I've suited at an anime con I was staffing, and got about the same reception as mid-quality cosplay. Which is fair, since my suit is not a full suit but more of a body suit plus ears get-up. Hang around, mingle, and be friendly to people who want to take pictures.


----------



## abutag (Feb 24, 2018)

I've been to a few non fur cons where fursuiters have shown up.I didn't know them personally so I can't tell you their experience but the reaction i gauged from most folk around them was just accepting it as "just another costume" or a non reaction. I'd recommend you have a friend with you in either case though.
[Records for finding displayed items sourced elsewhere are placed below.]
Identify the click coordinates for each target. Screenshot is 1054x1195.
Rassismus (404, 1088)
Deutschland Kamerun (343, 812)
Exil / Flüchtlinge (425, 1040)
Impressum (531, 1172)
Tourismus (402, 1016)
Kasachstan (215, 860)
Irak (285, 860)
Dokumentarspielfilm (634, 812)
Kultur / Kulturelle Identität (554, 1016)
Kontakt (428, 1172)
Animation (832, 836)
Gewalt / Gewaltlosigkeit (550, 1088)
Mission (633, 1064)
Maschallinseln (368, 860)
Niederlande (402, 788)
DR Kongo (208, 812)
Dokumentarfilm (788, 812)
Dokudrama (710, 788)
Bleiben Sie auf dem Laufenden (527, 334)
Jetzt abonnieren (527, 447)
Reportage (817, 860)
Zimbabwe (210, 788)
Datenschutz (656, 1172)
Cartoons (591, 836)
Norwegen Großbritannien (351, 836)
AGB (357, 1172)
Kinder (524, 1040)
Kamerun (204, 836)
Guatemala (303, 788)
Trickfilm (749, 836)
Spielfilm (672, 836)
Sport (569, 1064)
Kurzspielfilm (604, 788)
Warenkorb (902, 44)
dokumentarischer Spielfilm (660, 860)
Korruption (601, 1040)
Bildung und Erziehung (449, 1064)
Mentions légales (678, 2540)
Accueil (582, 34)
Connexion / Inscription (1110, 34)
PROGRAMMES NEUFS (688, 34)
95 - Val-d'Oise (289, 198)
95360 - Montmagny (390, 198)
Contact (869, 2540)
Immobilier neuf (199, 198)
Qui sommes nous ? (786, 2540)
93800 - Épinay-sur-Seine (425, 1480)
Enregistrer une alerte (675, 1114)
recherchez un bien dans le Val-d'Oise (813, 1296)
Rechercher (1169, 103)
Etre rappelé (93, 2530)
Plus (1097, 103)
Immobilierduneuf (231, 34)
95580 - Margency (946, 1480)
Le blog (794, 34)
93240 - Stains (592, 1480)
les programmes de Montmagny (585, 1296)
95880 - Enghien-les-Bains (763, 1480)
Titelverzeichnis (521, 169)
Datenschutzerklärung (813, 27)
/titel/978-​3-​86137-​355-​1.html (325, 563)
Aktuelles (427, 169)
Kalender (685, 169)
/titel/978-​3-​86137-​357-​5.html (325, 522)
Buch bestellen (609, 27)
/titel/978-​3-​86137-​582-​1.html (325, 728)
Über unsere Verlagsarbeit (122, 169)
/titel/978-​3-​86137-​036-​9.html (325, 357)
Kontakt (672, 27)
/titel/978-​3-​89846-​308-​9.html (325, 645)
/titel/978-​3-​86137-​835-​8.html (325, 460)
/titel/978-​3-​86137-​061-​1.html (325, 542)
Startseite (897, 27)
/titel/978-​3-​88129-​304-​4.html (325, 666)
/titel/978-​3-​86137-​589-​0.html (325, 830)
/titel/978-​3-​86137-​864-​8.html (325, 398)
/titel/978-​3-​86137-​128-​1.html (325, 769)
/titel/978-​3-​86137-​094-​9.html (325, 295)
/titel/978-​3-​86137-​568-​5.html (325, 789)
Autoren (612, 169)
I couldn't imagine you having very much trouble since conventions as a whole are full of nerds and I don't see them doing much in *real* life.


----------



## Procompy (Mar 17, 2018)

I don't suit but I go to plenty of anime, comic, and gaming conventions and there's always suited furs around.
Everyone is pretty chill about it, just keep in mind where you place your head and body parts if you're unsuited in a crowded area - you don't want it accidentally stepped on!


----------



## TesseractFA (Mar 18, 2018)

I have a mini-suit (tail, ears, paws) for non-furry events, I just find trying to wander around a sea of non-furries difficult in a fursuit because they don't realize your vision is limited (and your tail swings... dam narrow artist alleys!)
Perhaps in my next suit which I hope I'll get with better vision capabilities I'd consider it.


----------